Aim:
Update the rows from the line with "This screenshot has width=1615, height=663." to the line with "coord(87,368)" by replacing "thumbnail" with "icon", changing nothing else. Give back only those lines, without the pictures.

Task input:
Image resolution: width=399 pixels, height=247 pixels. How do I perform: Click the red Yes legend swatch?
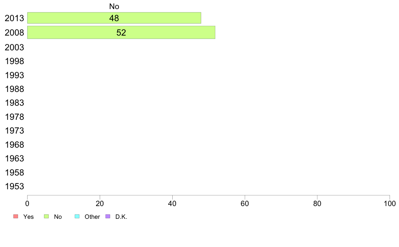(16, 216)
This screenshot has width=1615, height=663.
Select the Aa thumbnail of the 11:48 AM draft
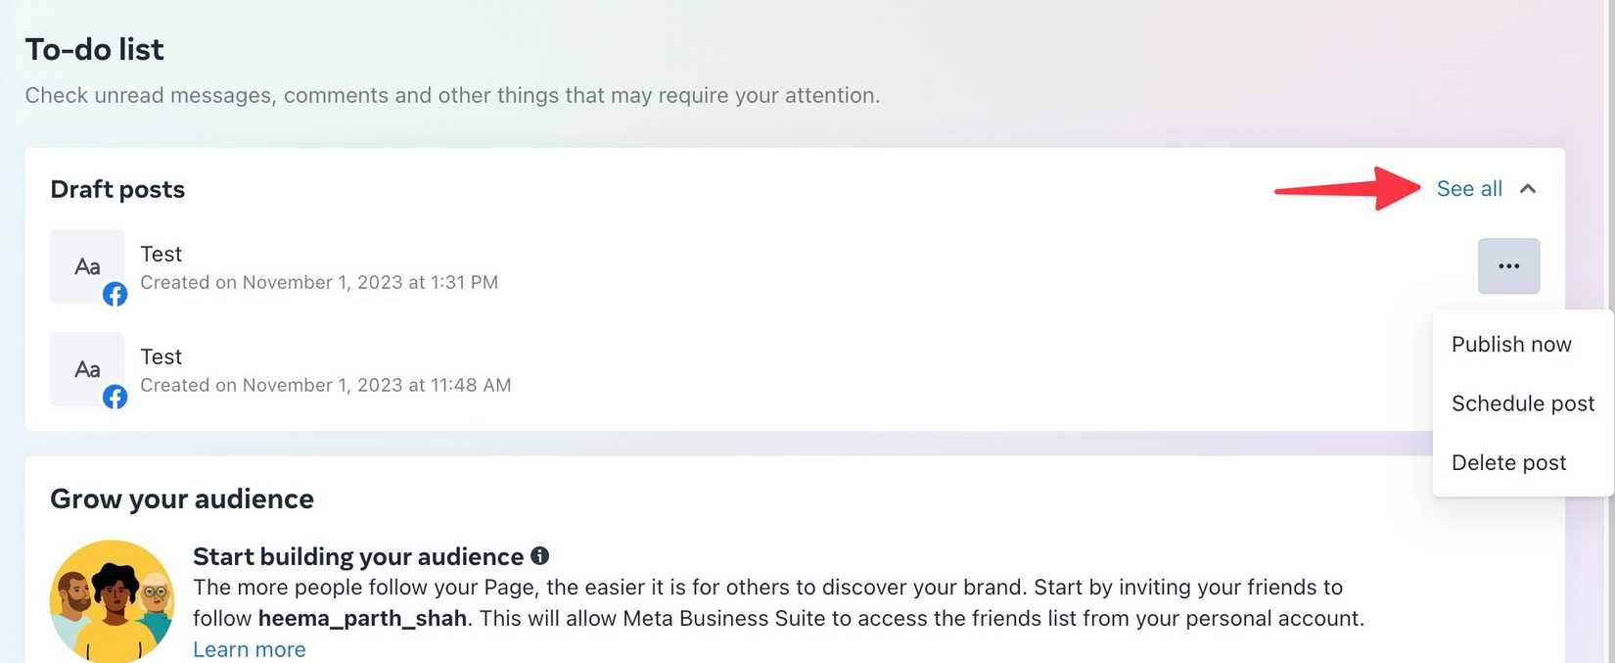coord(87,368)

* * *

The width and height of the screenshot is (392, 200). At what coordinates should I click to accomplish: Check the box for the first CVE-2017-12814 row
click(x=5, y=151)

==

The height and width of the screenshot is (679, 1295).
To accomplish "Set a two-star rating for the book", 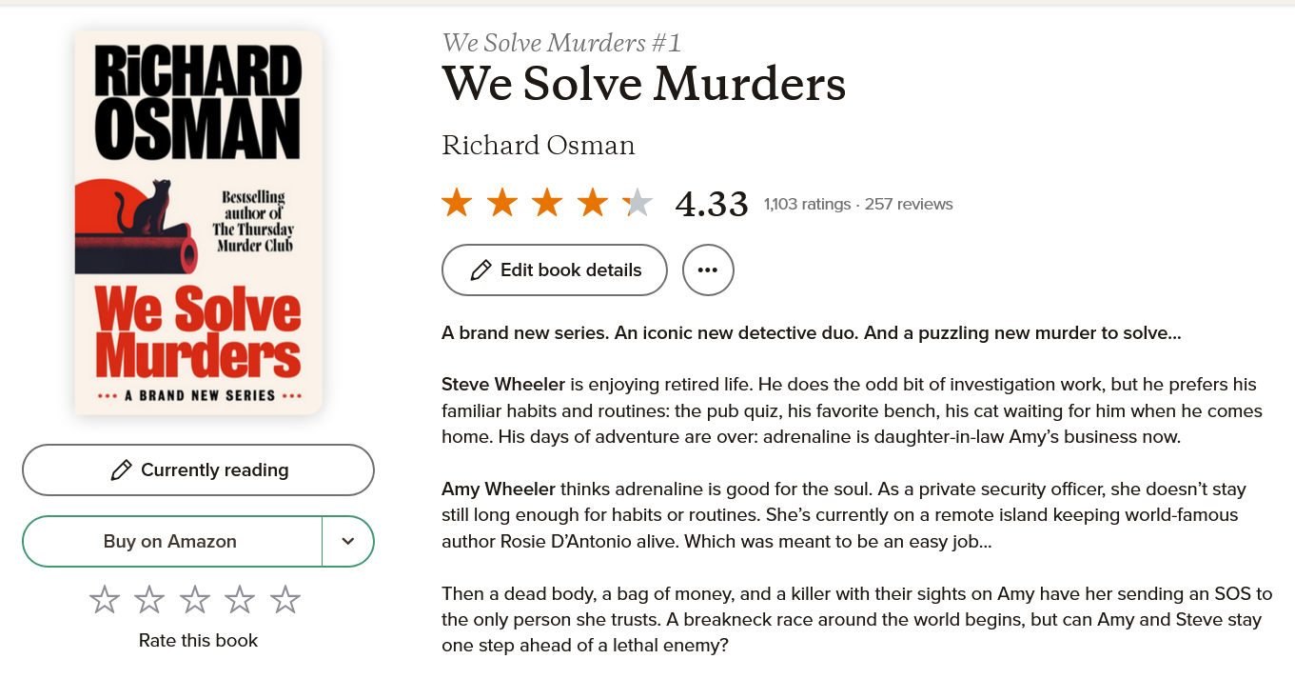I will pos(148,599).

Answer to the problem:
This screenshot has width=1615, height=663.
Select the Aa icon of the 11:48 AM draft
coord(87,368)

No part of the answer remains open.